Sometimes things take longer than you would have hoped…

I am now 3/5 of the way through the graph scripts. This is by far the most voluminous folder weighing in at a total of 30 scripts. Ugghh. And they are mostly all useful, too. Very little redundancy. Many of them are already v3.3 or are easily upgradeable (particularly the satellite scripts), whereas a few make more sense being left as v3.2. These represent an interesting problem and are perhaps an argument for why v3.2 should be kept  alive as the pipeline moves forward. Or perhaps a special function which would reduce v3.3 files to v3.2 standards. Meaning, removing multisites and deep sites etc.

I think my eyes will start bleeding if I look at a computer screen for much longer today. So I am stopping now.

Flow Charts Day 4

Moving forward from some work I did over the weekend I have visualized all of the scripts and files in the “tempssa_v3.0” project (up until “graph”) on prezi.  It looks a frightful mess at the moment but I suppose that is sort of the point. Using brackets boxes and circles to differentiate between the different types of data, I then use the limited colour palette options in prezis to link the progenitor scripts with their data offspring in other areas of the flow chart. I chose to arrange the boxes in a somewhat circulat pattern for now as it allows for a more clear understanding of which scripts are out of place and which ones flow nicely. If the directions of the arrows are going against the grain or at odd angles it is immediately clear that something is out of place. This visual flow chart is also a great way to double check the .txt flow chart I have been working on for the past few days.

While going through this undertaking I realized that I couldn’t really call this “flowChart_v3.3” as so much of the data is still v3.2 and to upgrade everything to v3.3 before completing the flow chart would hinder my progress on the project to much. So I will finish collecting the information for “graph” tomorrow and complete “flowChart_v3.2.5.txt” as well as the prezi representation.

Once this is complete it will be much easier to conceptualize what needs to be changed and I can potentially jump from v3.2.5 to v3.4 in order to save myself some time as this will prevent a lot of redundant data management. I have started getting some interesting ideas when it comes to streamlining the data and I am starting to really be able to see what a pipeline may look like. The prezi ” flowChart_v3.4″ is going to be a straight line with nothing out of order. The extra bits: “setupParams”, “stats”, “coords_to_extract” and “func” will be running alongside the pipeline, feeding in as necessary. Running underneath this row of information will be the alternate, optional, satellite pipeline. The whole thing is starting to look more and more beautiful the more clear my idea on how to move forward gets… and the crazier I get from doing it.

Part of making v3.4 a smashing success, is the complete documentation of all of the functions I have made over the last year.

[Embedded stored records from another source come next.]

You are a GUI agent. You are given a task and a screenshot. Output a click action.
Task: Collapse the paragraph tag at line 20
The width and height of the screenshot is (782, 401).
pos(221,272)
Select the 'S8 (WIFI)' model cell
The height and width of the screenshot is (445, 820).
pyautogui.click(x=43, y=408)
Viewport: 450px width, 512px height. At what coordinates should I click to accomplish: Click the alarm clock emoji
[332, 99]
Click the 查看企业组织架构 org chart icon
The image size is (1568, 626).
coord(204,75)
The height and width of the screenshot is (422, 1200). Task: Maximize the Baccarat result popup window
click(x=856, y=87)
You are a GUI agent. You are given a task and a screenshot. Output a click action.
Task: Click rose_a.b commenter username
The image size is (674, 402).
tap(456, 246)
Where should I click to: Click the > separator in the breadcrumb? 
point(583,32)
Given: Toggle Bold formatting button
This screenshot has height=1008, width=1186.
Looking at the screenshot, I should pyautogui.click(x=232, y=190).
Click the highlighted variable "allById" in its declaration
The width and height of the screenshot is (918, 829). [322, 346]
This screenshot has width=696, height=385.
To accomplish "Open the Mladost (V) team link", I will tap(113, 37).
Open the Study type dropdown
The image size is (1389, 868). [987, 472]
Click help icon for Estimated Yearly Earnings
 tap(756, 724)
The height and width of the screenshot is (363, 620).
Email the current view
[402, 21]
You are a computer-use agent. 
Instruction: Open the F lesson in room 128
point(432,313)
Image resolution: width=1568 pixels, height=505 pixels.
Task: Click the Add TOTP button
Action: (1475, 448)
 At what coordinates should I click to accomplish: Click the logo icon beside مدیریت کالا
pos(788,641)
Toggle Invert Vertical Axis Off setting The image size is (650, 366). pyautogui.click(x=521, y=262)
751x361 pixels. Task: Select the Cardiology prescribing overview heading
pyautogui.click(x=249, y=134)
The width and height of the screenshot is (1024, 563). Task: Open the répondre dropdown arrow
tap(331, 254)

I need to document them the same way they are documented in R packages. This makes them more useful, and it will make it easier to wrap all of this up into a package when the time comes.

Anyhoo, a link to the prezi is attached to this blog post for the curious.

Flow Charts Day 3

The quest continues…

You know how sometimes all you need to do is finish one quick thing and then maybe something small gets rolled in with it, and then by the time you’ve dealt with the other 20 things precipitated by that one unforeseen issue you haven’t made any progress on anything all day… ya…. So that was not super great. Needless to say I didn’t finish automating all of the “graph/*” scripts, today. But I did get through the majority of the “coords_to_extract/*” scripts. So I’ve got that going for me, which is nice.

Also, I added the plugin that allows code pasted to this blog to look pretty. And that is never a bad thing!

HelloWorld <- data.frame("much code", 1:3)

Funnily enough, the R code language isn’t directly supported. Rather, “splus” is what the plugin recognizes. So next week the climb up automation mountain begins anew. Though in order to better prepare myself I will be making a visualization of all of the information I have so far assembled. Manually for now as I don’t have a strong idea on how I would do that via R… Though I’m sure some clever person has figured something out.